One old Sag-Harbor whaleman’s chief reason for questioning the Hebrew story was this:—He had one of those quaint old-fashioned Bibles, embellished with curious, unscientific plates; one of which represented Jonah’s whale with two spouts in his head—a peculiarity only true with respect to a species of the Leviathan (the Right Whale, and the varieties of that order), concerning which the fishermen have this saying, „A penny roll would choke him“; his swallow is so very small. But, to this, Bishop Jebb’s anticipative answer is ready. It is not necessary, hints the Bishop, that we consider Jonah as tombed in the whale’s belly, but as temporarily lodged in some part of his mouth. And this seems reasonable enough in the good Bishop. For truly, the Right Whale’s mouth would accommodate a couple of whist-tables, and comfortably seat all the players. Possibly, too, Jonah might have ensconced himself in a hollow tooth; but, on second thoughts, the Right Whale is toothless.
Another reason which Sag-Harbor (he went by that name) urged for his want of faith in this matter of the prophet, was something obscurely in reference to his incarcerated body and the whale’s gastric juices. But this objection likewise falls to the ground, because a German exegetist supposes that Jonah must have taken refuge in the floating body of a DEAD whale—even as the French soldiers in the Russian campaign turned their dead horses into tents, and crawled into them. Besides, it has been divined by other continental commentators, that when Jonah was thrown overboard from the Joppa ship, he straightway effected his escape to another vessel near by, some vessel with a whale for a figure-head; and, I would add, possibly called „The Whale,“ as some craft are nowadays christened the „Shark,“ the „Gull,“ the „Eagle.“ Nor have there been wanting learned exegetists who have opined that the whale mentioned in the book of Jonah merely meant a life-preserver—an inflated bag of wind—which the endangered prophet swam to, and so was saved from a watery doom.
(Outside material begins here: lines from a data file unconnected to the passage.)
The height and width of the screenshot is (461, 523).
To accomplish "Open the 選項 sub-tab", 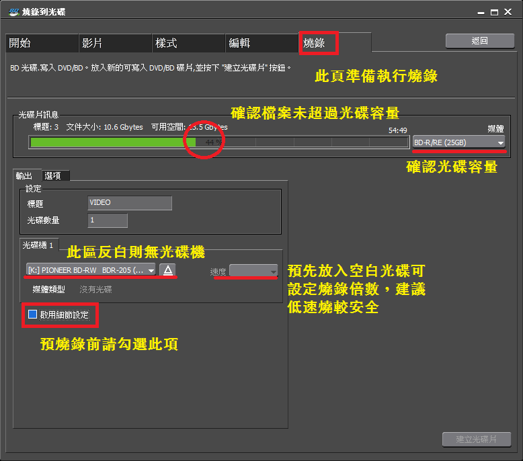I will tap(52, 175).
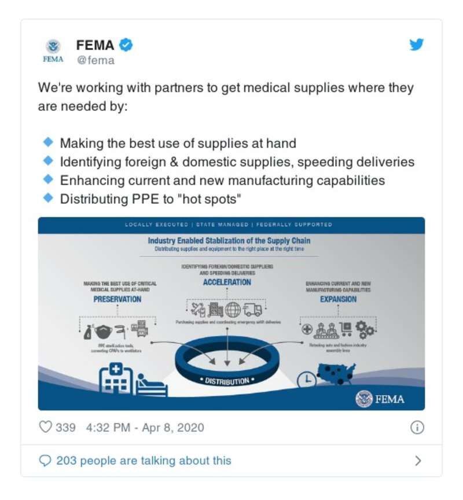Like the tweet with heart icon
This screenshot has width=463, height=500.
pyautogui.click(x=45, y=428)
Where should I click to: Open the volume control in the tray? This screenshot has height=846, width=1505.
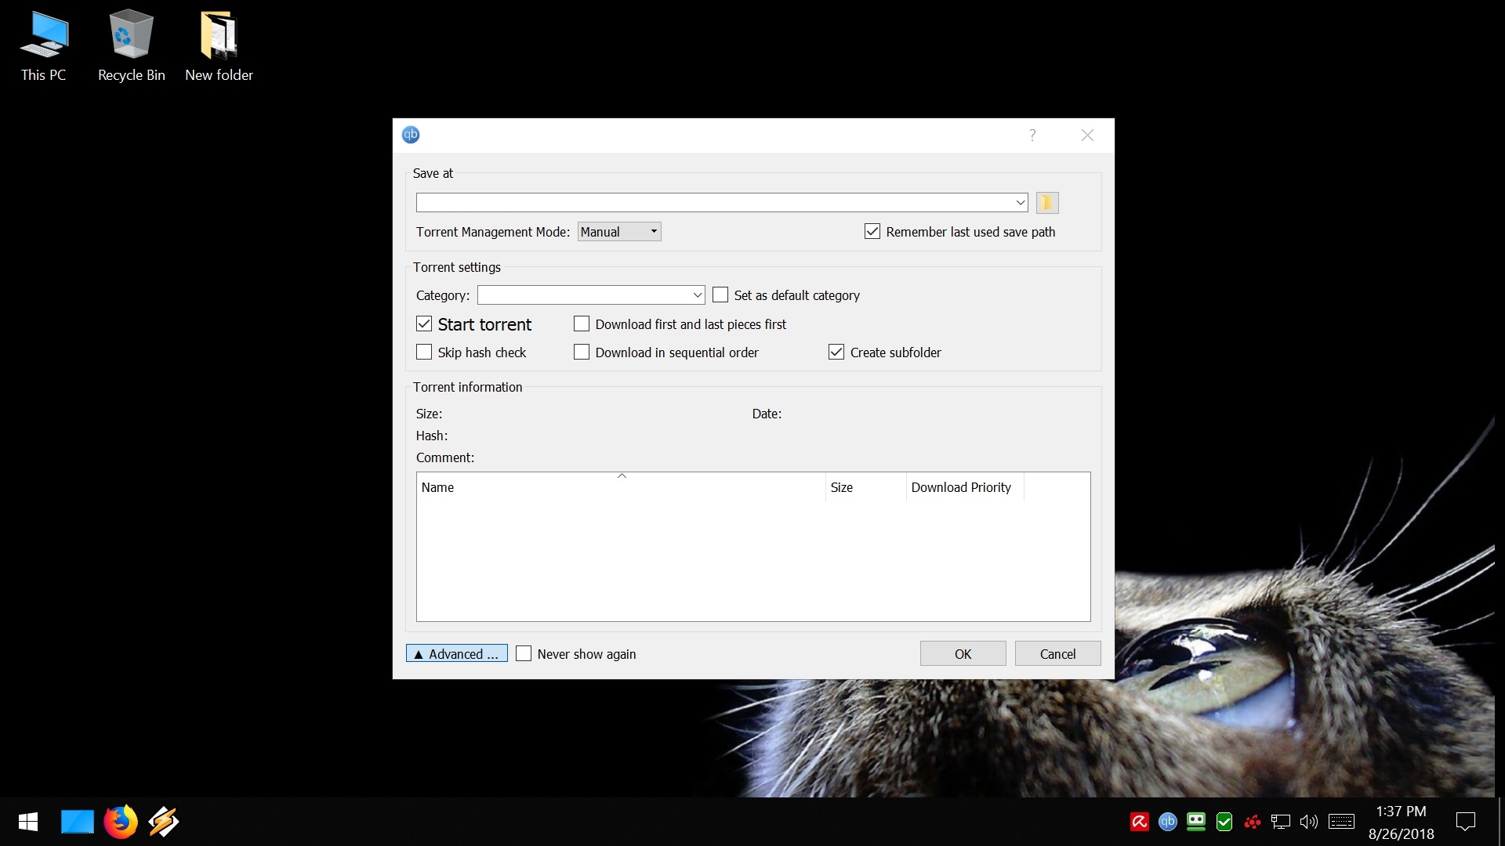point(1308,822)
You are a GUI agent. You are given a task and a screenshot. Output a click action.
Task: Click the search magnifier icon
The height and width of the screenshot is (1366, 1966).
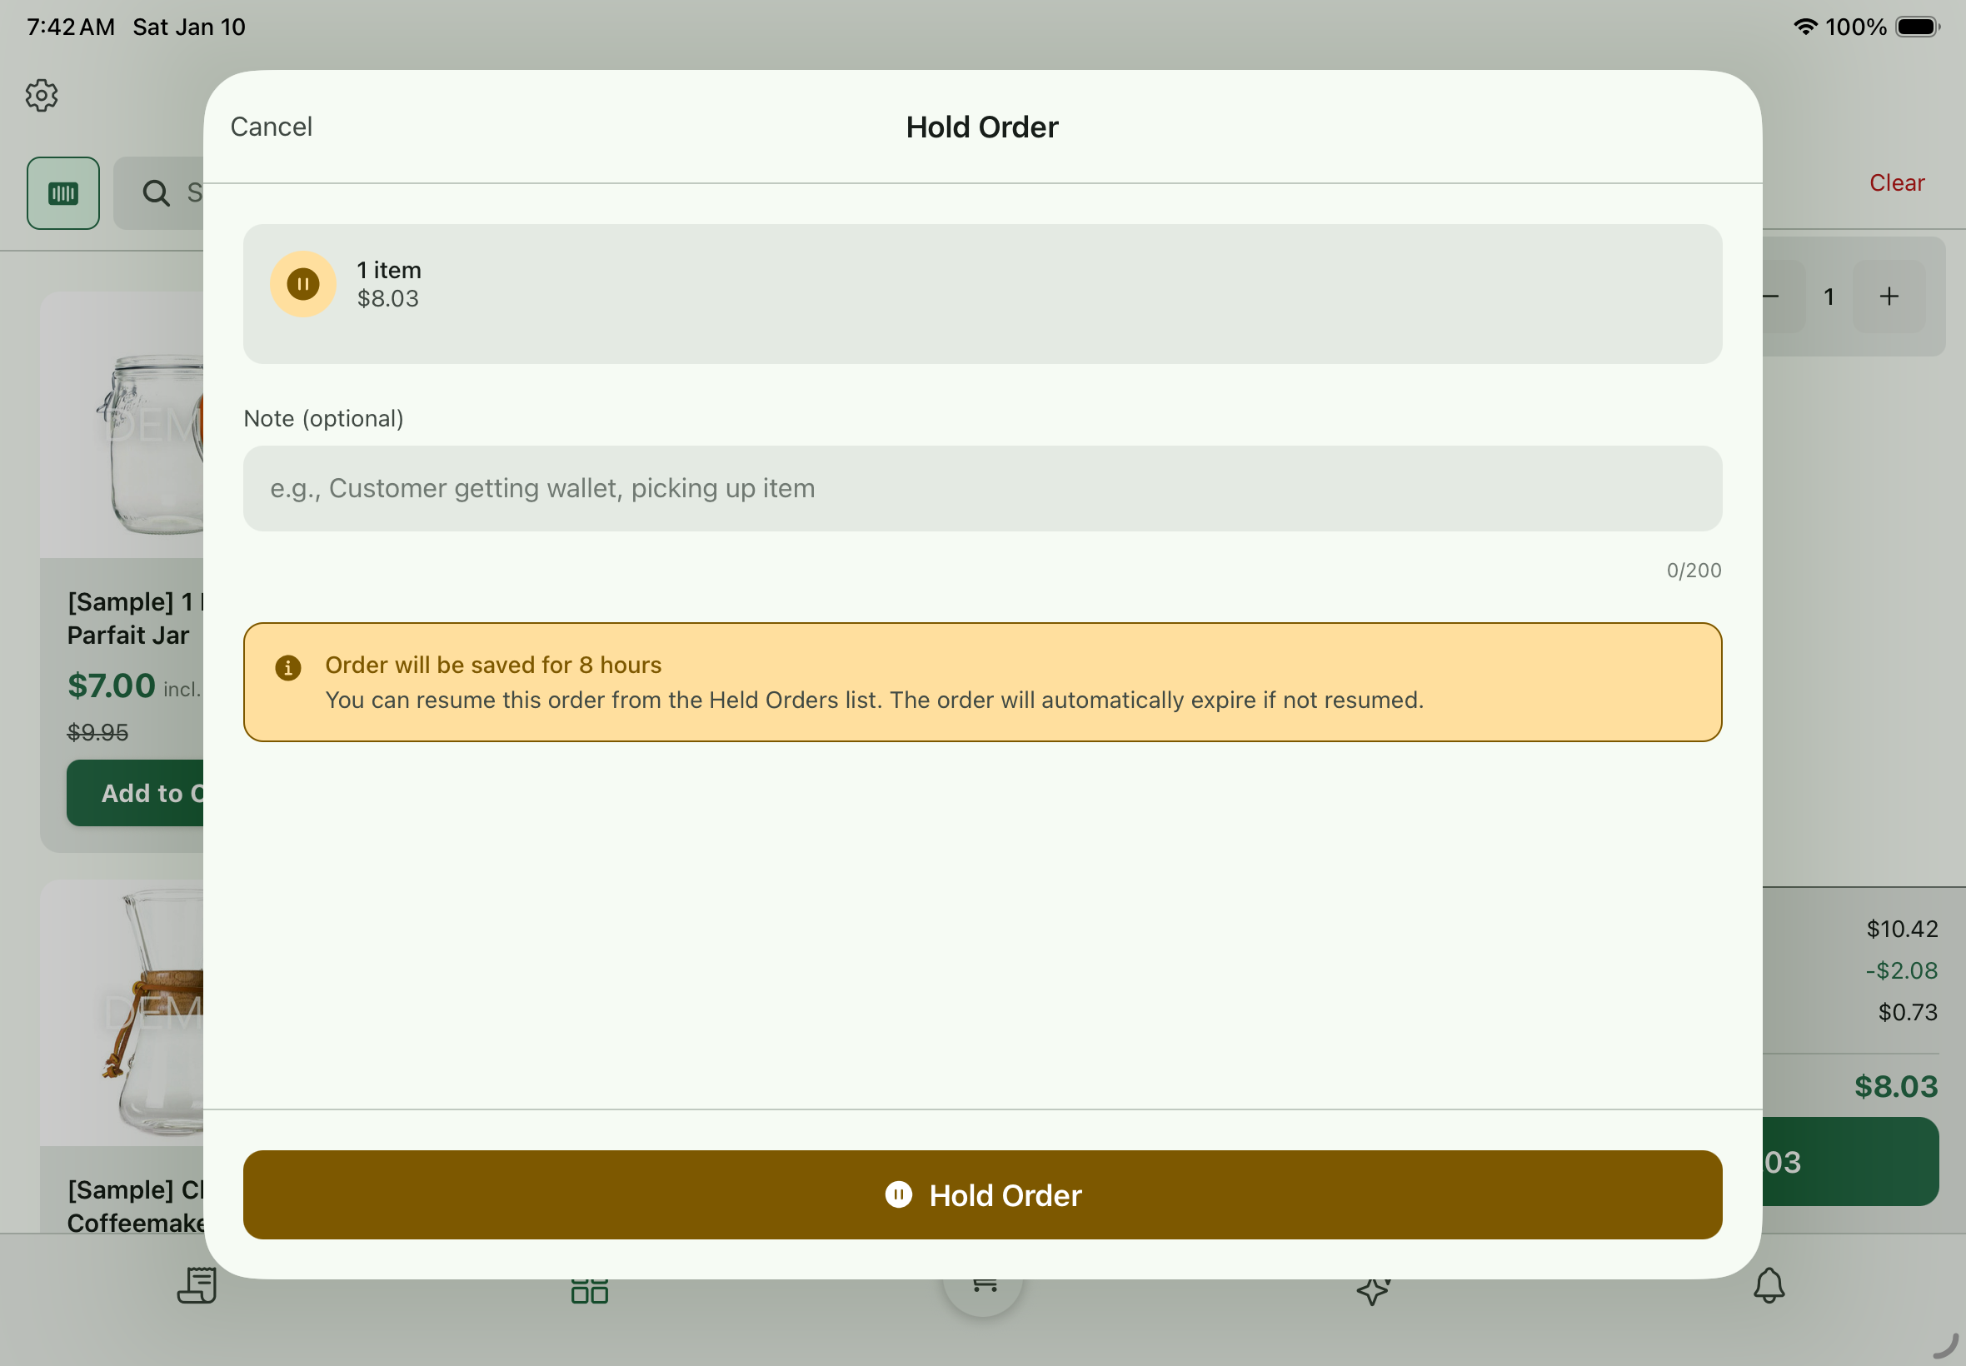(156, 193)
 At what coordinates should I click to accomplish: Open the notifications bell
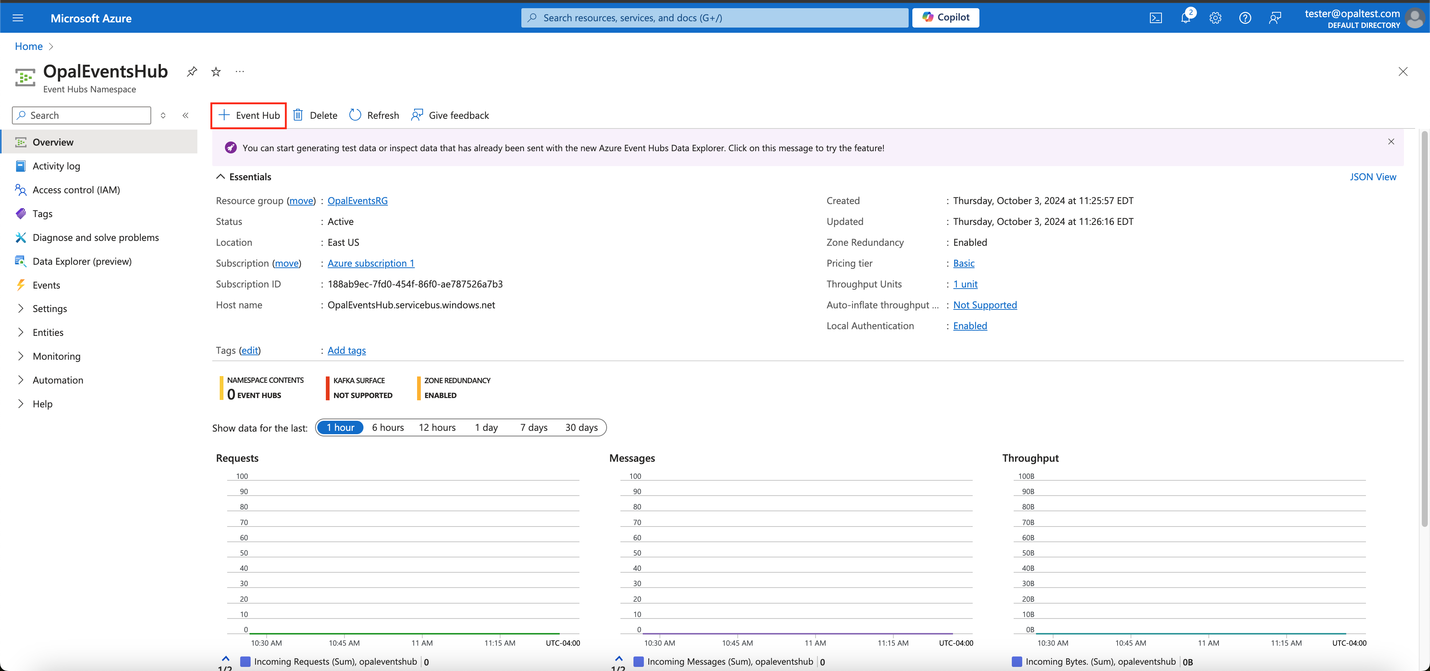[x=1185, y=18]
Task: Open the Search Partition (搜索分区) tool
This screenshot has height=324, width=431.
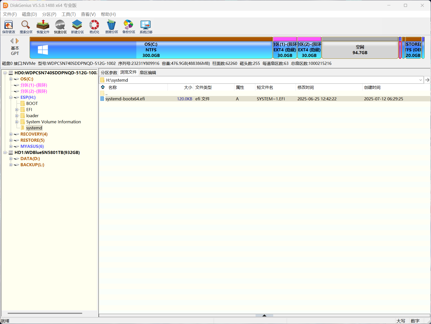Action: (x=26, y=27)
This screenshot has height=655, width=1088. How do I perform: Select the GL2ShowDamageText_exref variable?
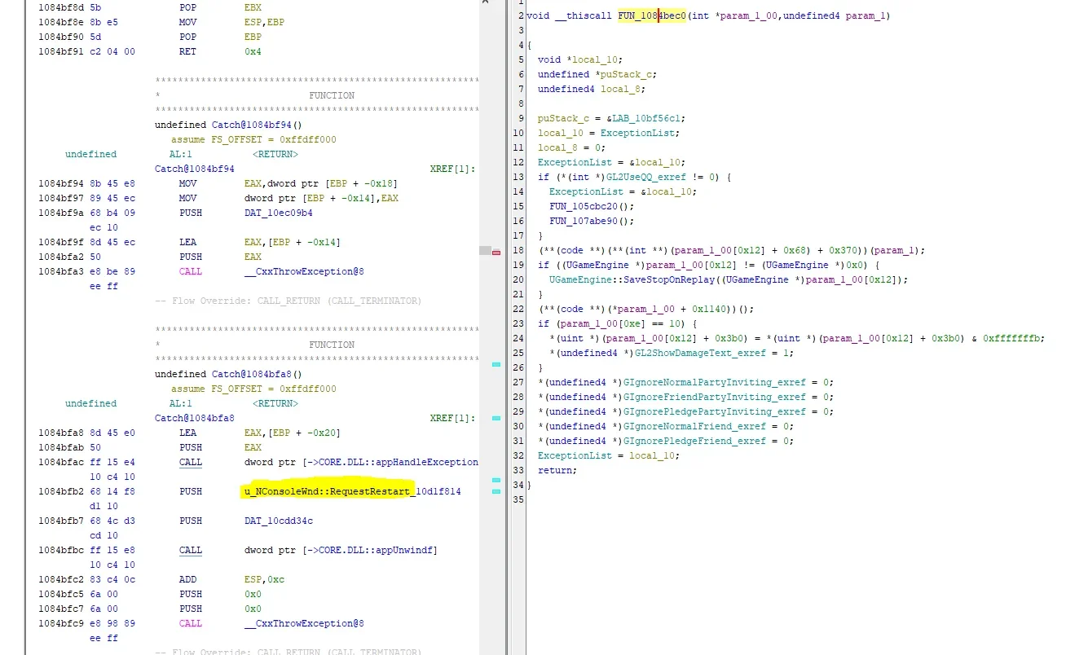pyautogui.click(x=697, y=353)
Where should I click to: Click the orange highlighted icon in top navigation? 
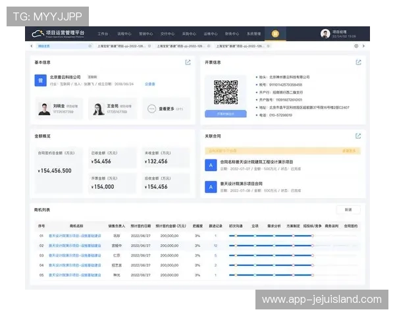[275, 34]
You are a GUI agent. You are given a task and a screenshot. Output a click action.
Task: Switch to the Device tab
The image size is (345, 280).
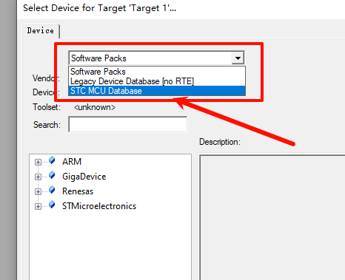click(x=41, y=31)
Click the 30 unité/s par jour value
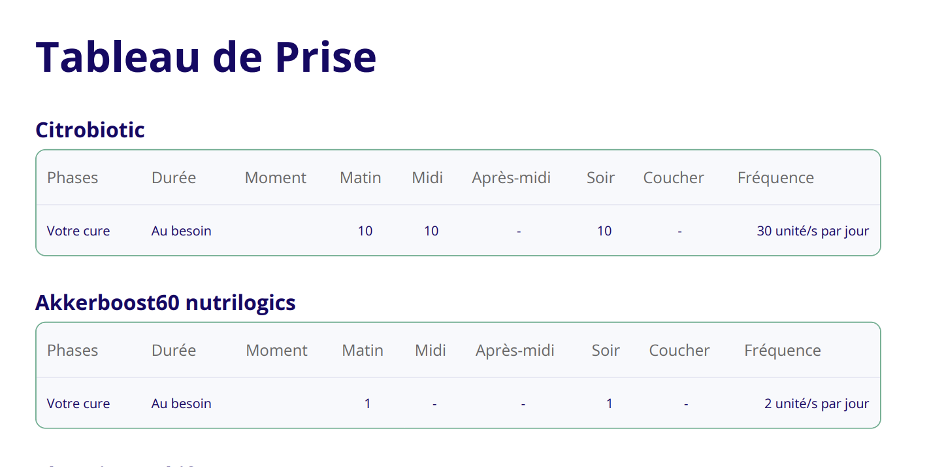Image resolution: width=929 pixels, height=467 pixels. (x=813, y=231)
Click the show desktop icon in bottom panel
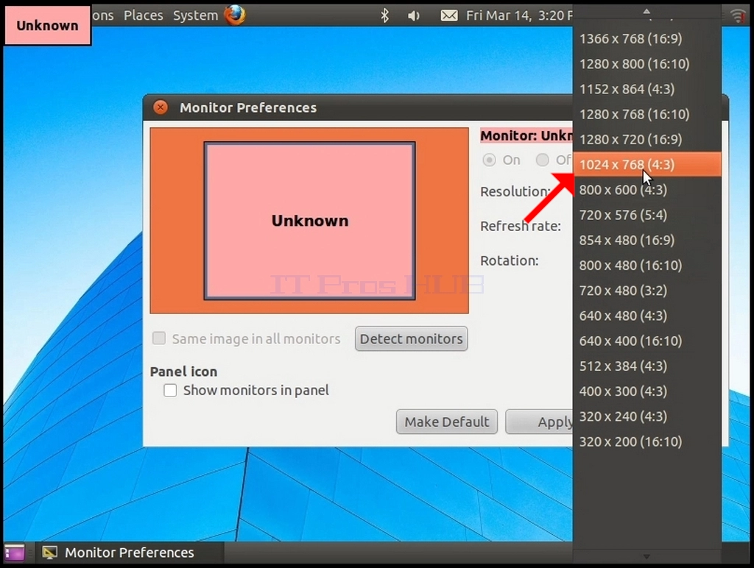Screen dimensions: 754x568 click(15, 553)
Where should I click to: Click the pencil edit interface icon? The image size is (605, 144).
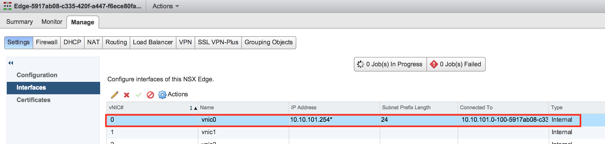(x=114, y=95)
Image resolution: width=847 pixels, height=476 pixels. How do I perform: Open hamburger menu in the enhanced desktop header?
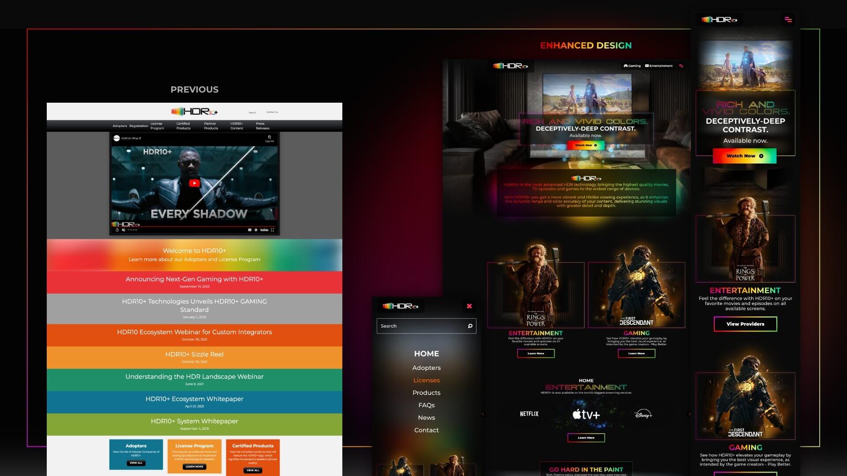681,66
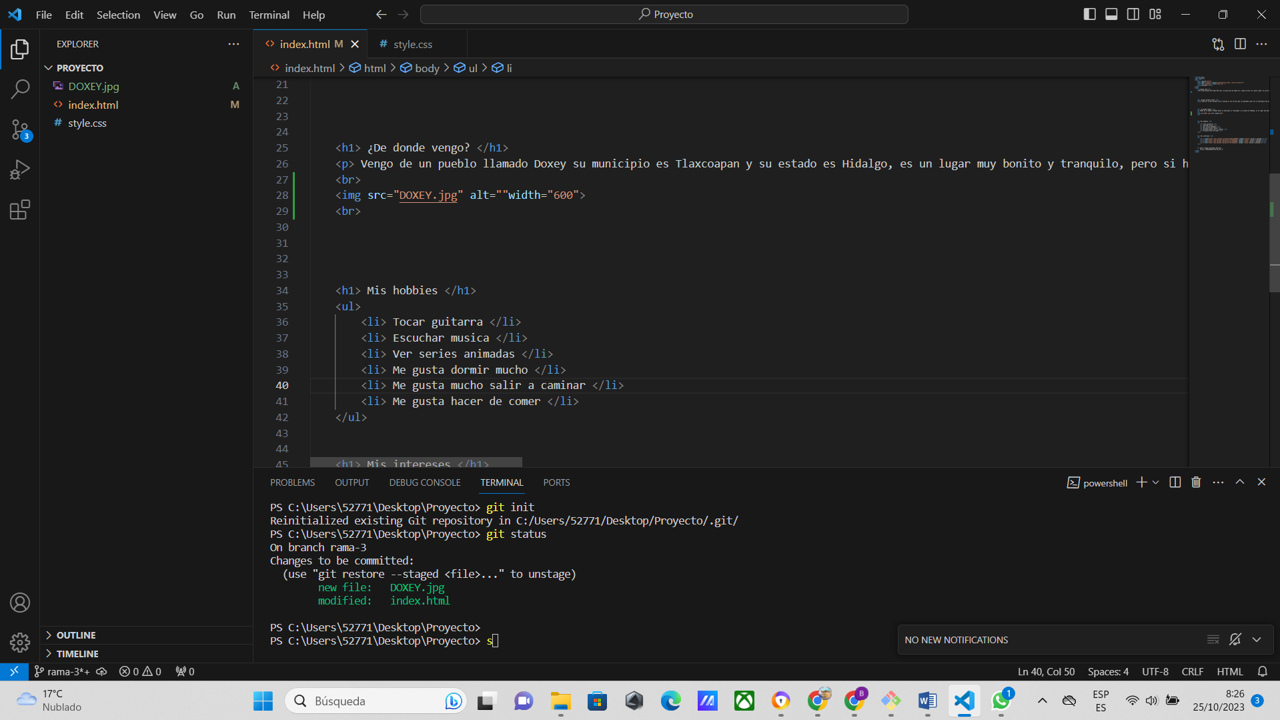This screenshot has width=1280, height=720.
Task: Click the editor vertical scrollbar
Action: (1274, 234)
Poor Sag-Harbor, therefore, seems worsted all round. But he had still another reason for his want of faith. It was this, if I remember right: Jonah was swallowed by the whale in the Mediterranean Sea, and after three days he was vomited up somewhere within three days‘ journey of Nineveh, a city on the Tigris, very much more than three days‘ journey across from the nearest point of the Mediterranean coast. How is that?
But was there no other way for the whale to land the prophet within that short distance of Nineveh? Yes. He might have carried him round by the way of the Cape of Good Hope. But not to speak of the passage through the whole length of the Mediterranean, and another passage up the Persian Gulf and Red Sea, such a supposition would involve the complete circumnavigation of all Africa in three days, not to speak of the Tigris waters, near the site of Nineveh, being too shallow for any whale to swim in. Besides, this idea of Jonah’s weathering the Cape of Good Hope at so early a day would wrest the honour of the discovery of that great headland from Bartholomew Diaz, its reputed discoverer, and so make modern history a liar.